● **THE RECORDS**

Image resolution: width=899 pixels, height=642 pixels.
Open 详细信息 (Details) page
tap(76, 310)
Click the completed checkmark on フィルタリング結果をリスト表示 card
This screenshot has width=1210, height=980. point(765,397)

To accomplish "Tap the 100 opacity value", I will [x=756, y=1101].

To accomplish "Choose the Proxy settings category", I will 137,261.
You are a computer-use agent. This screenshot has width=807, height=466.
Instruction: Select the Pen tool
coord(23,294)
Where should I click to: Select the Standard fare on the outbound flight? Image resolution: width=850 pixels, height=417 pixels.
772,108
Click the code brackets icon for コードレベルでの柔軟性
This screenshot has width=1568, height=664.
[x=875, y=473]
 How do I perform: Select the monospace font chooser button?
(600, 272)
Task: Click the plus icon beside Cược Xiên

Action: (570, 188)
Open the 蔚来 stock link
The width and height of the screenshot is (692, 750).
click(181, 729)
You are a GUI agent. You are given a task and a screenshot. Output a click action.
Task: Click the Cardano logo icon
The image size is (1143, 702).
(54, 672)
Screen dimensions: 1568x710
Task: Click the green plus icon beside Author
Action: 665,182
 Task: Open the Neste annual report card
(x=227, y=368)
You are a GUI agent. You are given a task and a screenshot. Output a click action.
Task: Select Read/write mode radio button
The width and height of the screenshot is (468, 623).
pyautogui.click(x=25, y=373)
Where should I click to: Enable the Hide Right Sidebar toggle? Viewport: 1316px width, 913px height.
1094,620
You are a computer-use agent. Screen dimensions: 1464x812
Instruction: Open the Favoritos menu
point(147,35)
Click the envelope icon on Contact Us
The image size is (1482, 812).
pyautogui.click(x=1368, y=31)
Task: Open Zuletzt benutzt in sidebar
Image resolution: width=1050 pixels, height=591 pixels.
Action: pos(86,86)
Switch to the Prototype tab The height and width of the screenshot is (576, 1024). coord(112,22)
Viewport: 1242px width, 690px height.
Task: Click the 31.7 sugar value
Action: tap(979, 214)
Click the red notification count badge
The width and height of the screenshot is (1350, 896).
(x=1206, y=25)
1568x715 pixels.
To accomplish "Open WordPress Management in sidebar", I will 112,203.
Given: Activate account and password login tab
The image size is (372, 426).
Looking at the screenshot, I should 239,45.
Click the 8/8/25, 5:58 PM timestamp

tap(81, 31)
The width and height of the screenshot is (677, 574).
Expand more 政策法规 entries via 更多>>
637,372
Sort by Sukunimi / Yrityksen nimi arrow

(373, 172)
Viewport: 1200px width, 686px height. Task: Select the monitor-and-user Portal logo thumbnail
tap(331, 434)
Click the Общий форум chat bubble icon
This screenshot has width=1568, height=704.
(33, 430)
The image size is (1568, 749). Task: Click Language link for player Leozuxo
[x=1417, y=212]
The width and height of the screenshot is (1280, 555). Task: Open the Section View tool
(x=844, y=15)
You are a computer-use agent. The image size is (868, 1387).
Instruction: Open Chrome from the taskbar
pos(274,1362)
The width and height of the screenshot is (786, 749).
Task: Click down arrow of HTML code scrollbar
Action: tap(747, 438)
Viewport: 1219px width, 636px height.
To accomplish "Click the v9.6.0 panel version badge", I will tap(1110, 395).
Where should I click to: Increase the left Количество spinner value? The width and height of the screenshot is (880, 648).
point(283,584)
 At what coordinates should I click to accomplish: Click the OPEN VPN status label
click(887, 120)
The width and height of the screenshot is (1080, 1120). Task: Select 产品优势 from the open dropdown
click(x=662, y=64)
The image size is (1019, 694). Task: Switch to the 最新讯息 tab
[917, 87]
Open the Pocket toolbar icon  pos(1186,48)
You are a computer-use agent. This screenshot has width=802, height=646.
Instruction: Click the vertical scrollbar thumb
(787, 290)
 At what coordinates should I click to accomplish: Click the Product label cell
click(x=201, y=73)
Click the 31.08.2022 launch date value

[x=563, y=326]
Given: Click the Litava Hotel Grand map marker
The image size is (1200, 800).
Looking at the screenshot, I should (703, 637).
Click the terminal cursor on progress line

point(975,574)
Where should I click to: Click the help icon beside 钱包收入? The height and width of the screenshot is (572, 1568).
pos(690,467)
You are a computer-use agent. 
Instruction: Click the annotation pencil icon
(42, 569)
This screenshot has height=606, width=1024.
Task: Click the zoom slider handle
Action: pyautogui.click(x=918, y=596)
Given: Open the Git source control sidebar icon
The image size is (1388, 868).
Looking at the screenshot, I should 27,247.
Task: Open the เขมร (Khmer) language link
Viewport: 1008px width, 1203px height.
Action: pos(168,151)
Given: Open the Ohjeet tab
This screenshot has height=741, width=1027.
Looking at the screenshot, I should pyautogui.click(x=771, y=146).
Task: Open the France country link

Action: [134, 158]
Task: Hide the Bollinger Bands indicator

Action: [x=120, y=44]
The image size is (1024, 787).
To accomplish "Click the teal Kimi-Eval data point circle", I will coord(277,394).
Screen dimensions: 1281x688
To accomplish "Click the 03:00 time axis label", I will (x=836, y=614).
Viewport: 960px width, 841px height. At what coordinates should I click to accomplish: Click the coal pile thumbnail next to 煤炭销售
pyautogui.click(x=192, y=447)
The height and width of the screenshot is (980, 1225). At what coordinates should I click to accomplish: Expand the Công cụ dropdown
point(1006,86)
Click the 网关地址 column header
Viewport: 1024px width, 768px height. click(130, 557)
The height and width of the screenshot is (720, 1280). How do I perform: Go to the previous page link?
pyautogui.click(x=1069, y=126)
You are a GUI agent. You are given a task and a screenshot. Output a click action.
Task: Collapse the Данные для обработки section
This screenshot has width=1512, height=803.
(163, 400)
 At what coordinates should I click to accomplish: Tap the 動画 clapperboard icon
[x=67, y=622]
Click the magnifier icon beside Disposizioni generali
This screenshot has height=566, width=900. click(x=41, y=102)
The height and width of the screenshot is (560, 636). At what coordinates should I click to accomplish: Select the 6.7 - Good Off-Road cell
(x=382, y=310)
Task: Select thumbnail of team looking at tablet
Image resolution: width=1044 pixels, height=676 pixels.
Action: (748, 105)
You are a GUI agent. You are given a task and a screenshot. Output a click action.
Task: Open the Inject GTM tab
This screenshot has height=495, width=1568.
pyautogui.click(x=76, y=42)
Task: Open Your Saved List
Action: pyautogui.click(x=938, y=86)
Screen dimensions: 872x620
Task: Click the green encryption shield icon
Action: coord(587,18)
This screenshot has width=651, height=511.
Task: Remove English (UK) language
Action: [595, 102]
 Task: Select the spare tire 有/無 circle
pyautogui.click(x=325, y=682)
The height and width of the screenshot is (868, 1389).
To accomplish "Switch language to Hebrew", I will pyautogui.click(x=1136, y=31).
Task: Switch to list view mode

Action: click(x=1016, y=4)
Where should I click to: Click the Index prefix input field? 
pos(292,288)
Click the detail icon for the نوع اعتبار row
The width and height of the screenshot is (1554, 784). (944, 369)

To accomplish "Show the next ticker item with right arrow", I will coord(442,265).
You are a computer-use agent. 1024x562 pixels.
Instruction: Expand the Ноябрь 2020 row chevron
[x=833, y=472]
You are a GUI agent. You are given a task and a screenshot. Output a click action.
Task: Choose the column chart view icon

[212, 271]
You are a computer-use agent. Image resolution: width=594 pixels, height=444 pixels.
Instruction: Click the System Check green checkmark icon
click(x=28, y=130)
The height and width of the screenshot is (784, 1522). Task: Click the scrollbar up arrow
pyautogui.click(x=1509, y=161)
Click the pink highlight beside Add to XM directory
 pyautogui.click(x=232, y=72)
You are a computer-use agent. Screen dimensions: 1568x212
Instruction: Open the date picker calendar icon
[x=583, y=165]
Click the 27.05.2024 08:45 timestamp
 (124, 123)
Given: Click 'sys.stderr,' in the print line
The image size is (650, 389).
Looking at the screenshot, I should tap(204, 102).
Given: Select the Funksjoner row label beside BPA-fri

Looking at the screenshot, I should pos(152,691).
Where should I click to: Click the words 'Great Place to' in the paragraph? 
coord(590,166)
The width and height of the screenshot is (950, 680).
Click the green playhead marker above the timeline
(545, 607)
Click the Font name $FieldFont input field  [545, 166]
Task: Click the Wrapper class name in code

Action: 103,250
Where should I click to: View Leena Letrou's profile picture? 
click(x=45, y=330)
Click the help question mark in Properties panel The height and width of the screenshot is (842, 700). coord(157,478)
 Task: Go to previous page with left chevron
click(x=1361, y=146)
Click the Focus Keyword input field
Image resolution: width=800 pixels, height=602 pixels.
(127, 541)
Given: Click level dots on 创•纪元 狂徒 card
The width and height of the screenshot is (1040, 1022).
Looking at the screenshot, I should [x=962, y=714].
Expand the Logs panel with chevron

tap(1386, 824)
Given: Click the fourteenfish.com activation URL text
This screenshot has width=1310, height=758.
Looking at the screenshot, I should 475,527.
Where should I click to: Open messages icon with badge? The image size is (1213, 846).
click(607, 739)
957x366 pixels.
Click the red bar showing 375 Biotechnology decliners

● **EXERCISE DETAILS**
Please give back, exactly as it stands above, the stretch from the line with "Given: Open the Ohjeet tab" through the line with "Screen dimensions: 1281x688", and no line outside it.

● **RESPONSE**
Given: Open the Ohjeet tab
This screenshot has height=741, width=1027.
Looking at the screenshot, I should pyautogui.click(x=771, y=146).
Task: Open the France country link

Action: [134, 158]
Task: Hide the Bollinger Bands indicator

Action: [x=120, y=44]
The image size is (1024, 787).
To accomplish "Click the teal Kimi-Eval data point circle", I will coord(277,394).
Screen dimensions: 1281x688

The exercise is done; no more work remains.